Necessary and Sufficient Conditions for Extended Noncontextuality in a Broad Class of Quantum Mechanical Systems

TL;DR

This paper establishes necessary and sufficient conditions for extended noncontextuality in various quantum systems, accounting for experimental biases and signaling, thus broadening the applicability of noncontextuality tests.

Contribution

It provides a comprehensive framework for determining extended noncontextuality in systems with inconsistent connectedness, including practical experimental scenarios.

Findings

Derived conditions for extended noncontextuality in diverse quantum systems.

Applied the conditions to analyze a real KCBS experiment.
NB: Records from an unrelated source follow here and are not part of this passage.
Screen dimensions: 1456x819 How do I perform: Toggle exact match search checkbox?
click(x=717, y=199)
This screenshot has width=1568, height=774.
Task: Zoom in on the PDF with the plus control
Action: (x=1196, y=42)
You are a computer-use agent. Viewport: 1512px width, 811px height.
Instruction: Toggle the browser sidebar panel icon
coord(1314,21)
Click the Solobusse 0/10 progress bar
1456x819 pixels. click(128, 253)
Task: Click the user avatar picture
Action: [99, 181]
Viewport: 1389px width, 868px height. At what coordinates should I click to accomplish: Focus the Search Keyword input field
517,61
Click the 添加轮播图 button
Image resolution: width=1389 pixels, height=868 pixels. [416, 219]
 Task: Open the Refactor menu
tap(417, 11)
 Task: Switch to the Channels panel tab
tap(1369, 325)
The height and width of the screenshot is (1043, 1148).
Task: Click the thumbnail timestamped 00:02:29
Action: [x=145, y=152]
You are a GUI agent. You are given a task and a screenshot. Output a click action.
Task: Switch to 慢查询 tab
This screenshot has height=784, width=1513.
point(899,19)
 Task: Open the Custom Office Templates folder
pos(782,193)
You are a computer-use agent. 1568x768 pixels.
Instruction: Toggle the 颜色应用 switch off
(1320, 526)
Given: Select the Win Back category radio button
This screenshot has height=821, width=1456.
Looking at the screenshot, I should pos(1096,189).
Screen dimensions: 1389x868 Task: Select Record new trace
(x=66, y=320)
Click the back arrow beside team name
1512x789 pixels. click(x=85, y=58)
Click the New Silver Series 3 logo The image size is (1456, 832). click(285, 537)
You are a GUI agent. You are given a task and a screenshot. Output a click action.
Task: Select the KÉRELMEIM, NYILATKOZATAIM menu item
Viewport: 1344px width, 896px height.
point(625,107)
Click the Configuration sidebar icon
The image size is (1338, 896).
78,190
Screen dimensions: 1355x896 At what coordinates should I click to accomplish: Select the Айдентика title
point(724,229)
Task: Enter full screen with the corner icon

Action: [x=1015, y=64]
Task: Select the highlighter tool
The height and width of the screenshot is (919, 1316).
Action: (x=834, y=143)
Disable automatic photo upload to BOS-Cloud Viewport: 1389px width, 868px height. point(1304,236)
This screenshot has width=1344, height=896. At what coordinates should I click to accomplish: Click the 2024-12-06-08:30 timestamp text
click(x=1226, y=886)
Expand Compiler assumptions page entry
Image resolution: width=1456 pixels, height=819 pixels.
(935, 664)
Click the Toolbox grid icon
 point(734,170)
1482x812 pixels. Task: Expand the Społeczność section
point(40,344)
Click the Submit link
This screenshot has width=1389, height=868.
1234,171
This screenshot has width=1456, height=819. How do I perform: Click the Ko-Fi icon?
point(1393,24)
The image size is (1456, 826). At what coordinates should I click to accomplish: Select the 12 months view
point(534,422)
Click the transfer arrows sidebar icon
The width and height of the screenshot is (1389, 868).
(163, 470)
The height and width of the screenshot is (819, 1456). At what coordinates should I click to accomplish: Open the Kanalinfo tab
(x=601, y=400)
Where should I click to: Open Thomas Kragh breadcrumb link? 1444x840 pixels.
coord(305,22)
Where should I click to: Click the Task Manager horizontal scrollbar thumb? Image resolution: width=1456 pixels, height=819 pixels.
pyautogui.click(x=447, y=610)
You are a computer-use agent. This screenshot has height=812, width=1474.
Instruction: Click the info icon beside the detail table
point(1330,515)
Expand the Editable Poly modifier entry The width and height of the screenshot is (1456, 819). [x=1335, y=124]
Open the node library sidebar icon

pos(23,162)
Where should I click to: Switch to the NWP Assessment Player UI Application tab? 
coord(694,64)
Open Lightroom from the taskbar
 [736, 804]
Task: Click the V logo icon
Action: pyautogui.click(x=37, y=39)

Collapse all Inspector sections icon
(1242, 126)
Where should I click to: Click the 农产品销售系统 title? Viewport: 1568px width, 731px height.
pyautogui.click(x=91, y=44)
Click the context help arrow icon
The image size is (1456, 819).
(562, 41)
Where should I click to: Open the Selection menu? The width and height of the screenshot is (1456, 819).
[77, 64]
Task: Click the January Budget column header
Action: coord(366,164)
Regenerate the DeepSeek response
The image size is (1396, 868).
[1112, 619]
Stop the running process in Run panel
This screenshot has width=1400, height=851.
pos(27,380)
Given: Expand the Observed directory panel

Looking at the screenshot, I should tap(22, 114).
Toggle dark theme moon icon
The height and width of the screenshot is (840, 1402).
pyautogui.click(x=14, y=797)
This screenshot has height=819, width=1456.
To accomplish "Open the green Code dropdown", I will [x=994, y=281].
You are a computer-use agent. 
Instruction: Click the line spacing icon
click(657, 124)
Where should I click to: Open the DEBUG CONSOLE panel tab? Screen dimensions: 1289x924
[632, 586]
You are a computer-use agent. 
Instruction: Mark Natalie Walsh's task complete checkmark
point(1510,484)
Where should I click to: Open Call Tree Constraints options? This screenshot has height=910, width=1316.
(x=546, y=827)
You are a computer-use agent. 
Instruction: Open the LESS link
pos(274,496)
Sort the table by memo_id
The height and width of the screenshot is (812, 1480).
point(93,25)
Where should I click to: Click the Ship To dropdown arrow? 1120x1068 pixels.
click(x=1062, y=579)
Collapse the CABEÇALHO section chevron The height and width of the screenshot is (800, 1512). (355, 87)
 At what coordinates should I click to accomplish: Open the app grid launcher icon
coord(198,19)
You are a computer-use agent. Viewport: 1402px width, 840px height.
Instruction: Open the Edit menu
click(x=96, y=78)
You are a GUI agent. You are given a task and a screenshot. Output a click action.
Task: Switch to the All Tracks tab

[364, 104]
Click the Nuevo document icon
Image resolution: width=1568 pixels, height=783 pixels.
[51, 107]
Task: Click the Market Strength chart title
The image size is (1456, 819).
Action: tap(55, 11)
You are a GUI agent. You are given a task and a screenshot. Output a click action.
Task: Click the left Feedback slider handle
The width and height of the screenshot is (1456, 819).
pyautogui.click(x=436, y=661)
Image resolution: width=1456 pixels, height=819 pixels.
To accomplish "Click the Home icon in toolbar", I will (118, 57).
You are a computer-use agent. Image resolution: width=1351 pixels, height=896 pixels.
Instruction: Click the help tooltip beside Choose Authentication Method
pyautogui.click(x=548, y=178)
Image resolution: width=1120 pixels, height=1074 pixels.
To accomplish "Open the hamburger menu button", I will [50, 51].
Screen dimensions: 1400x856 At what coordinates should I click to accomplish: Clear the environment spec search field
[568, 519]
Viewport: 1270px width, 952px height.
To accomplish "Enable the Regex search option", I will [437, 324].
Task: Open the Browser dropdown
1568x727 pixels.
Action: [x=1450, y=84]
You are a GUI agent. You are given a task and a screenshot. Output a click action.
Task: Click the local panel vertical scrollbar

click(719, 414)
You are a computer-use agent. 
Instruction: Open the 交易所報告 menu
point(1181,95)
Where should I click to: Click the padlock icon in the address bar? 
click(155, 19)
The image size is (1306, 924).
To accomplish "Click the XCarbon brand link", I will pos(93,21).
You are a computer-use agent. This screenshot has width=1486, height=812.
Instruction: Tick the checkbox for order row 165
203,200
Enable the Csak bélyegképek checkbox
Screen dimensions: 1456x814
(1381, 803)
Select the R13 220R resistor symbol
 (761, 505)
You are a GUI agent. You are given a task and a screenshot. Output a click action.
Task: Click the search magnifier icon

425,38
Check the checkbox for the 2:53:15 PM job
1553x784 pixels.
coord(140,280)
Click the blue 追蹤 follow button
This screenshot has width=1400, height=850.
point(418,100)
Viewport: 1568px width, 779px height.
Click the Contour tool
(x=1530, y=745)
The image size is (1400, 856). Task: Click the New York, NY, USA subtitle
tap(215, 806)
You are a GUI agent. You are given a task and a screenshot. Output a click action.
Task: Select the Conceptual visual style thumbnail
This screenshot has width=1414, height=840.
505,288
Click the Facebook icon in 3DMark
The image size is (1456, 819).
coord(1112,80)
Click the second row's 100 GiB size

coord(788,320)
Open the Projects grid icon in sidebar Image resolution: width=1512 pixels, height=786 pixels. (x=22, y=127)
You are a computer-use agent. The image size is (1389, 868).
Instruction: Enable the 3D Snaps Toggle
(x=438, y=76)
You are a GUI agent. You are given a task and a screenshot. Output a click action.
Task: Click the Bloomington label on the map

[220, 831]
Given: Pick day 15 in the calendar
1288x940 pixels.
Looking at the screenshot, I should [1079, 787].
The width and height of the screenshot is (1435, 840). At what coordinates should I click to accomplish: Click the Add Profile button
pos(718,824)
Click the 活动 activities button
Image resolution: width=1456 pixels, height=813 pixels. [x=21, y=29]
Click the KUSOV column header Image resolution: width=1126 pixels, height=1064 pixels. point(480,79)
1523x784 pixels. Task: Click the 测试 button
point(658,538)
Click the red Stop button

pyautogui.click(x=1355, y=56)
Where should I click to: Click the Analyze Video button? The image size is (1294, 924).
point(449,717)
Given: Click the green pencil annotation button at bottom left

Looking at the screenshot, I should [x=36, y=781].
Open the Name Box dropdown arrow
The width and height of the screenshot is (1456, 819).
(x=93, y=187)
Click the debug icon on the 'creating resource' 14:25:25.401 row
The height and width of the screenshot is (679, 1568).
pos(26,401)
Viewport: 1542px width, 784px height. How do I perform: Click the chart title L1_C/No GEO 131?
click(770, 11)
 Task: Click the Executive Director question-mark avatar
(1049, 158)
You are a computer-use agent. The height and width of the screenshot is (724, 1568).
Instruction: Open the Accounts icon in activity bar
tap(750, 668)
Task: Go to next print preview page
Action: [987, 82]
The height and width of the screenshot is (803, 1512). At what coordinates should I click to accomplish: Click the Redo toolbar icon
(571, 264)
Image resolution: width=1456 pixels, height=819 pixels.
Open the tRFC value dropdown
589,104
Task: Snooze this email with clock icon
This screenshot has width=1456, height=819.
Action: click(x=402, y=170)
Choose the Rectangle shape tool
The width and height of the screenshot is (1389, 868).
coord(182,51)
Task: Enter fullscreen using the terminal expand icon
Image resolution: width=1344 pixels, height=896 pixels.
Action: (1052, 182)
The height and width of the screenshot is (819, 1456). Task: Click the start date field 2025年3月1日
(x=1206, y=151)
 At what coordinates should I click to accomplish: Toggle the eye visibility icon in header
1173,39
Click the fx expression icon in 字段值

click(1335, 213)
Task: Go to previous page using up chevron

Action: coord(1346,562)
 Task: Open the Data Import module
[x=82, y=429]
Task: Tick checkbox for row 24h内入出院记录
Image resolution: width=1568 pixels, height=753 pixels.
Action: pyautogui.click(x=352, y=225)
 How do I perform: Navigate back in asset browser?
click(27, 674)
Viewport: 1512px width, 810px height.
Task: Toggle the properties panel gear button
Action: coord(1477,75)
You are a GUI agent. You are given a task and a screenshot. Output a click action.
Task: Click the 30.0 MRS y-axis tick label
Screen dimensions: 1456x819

Demonstrated the framework's relevance to real-world experimental data.

Abstract

The notion of (non)contextuality pertains to sets of properties measured one subset (context) at a time. We extend this notion to include so-called inconsistently connected systems, in which the measurements of a given property in different contexts may have different distributions, due to contextual biases in experimental design or physical interactions (signaling): a system of measurements has a maximally noncontextual description if they can be imposed a joint distribution on in which the measurements of any one property in different contexts are equal to each other with the maximal probability allowed by their different distributions. We derive necessary and sufficient conditions for the existence of such a description in a broad class of systems including Klyachko-Can-Binicio\u{g}lu-Shumvosky-type (KCBS), EPR-Bell-type, and Leggett-Garg-type systems. Because these conditions allow for inconsistent connectedness, they are applicable to real experiments. We illustrate this by analyzing an experiment by Lapkiewicz and colleagues aimed at testing contextuality in a KCBS-type system.